The performance of NGS alignment tools has continuously improved, but sorting the aligned data now takes more time than alignment. A big leap in sorting was recently initiated with SAMtools version 1.x, with support for parallel processing for sorting.
We compared the sorting speed of a 25Gb unsorted BAM file with SAMtools and sambamba. Our results show that sambamba was 2x faster than SAMtools. The following violin plot shows that SAMtools took 20 minutes while sambamba could sort the same file in 10 minutes. The narrow plot for sambamba indicates that its performance is more predictable than SAMtools.
Despite supporting multiple threads, SAMtools is not very good at parallelization. For the first half, SAMtools was using just a single thread with an occasional spike in CPU usage. The CPU usage was little over 20% for the second half. Sambamba used 30-40% CPU for the first half, and then over 90% for the second half.
Methods
The tests were run on AWS instance c3.8xlarge (32 cores, 60 Gb RAM) and the files were stored in local storage. The unsorted BAM file was generated by STAR.

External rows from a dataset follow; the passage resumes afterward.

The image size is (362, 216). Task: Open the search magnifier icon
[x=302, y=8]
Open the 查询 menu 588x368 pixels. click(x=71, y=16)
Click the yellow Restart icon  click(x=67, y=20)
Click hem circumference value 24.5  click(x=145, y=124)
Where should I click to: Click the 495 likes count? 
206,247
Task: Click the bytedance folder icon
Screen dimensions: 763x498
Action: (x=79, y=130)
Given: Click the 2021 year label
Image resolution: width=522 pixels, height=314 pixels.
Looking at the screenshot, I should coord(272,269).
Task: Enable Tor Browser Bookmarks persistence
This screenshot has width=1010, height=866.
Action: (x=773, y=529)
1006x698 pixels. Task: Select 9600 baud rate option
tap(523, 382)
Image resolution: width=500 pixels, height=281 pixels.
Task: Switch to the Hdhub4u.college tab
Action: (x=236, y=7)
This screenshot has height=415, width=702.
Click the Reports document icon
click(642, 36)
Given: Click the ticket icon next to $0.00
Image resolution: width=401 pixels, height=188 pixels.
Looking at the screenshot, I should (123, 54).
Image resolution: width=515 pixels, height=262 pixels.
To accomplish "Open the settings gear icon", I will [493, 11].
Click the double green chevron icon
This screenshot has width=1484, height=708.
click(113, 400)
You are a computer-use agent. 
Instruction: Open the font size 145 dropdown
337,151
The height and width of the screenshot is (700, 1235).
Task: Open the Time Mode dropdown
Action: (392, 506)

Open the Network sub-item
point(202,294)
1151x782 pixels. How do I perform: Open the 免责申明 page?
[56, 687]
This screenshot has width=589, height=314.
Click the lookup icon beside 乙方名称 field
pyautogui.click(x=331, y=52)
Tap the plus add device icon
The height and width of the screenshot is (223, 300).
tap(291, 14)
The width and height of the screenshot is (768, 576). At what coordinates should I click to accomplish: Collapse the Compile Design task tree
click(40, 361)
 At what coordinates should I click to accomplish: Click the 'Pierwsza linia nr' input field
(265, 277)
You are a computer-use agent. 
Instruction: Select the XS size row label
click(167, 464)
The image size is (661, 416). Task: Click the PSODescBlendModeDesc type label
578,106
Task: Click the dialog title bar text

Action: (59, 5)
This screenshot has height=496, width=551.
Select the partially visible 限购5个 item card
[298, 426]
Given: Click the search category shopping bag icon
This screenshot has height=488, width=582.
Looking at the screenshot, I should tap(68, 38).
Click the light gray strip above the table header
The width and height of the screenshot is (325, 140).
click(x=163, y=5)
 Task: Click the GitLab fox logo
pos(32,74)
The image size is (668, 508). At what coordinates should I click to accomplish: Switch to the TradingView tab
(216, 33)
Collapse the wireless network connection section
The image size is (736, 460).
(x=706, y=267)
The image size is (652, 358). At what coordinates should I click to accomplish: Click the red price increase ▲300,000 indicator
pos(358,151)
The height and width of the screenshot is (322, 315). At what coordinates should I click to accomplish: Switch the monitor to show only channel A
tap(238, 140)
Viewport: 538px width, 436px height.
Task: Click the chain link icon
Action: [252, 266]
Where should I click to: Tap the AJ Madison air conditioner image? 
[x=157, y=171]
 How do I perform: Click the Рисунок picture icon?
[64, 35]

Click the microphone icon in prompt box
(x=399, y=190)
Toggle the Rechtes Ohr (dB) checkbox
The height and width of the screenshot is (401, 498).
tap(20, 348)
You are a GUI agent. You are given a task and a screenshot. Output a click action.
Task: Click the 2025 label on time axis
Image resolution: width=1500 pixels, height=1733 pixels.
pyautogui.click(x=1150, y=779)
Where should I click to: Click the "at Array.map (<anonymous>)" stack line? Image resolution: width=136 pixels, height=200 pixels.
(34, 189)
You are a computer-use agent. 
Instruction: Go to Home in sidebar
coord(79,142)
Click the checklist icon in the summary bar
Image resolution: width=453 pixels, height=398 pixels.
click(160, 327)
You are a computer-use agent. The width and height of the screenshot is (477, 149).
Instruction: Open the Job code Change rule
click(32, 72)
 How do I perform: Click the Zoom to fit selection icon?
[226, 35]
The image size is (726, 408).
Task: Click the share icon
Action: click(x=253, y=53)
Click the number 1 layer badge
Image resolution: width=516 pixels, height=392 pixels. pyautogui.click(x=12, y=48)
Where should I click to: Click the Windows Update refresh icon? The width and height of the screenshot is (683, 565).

SAMtools (version 1.2) and sambamba (version 0.6.3) were run 10 times each, alternatively, to reduce any bias. The applications were run with the following options:
sambamba sort -t 30 -m 45G -o Input.hg19.sambamba-sort.bam Input.hg19.Aligned.out.bam samtools sort -@ 30 -m 1500M -T __sam_tmp__ -o Input.hg19.samtools-sort.bam Input.hg19.Aligned.out.bam
The CPU, memory and disk usage were collected using dstat at 15 second intervals. The plots were generated using Python packages seaborn or matplotlib.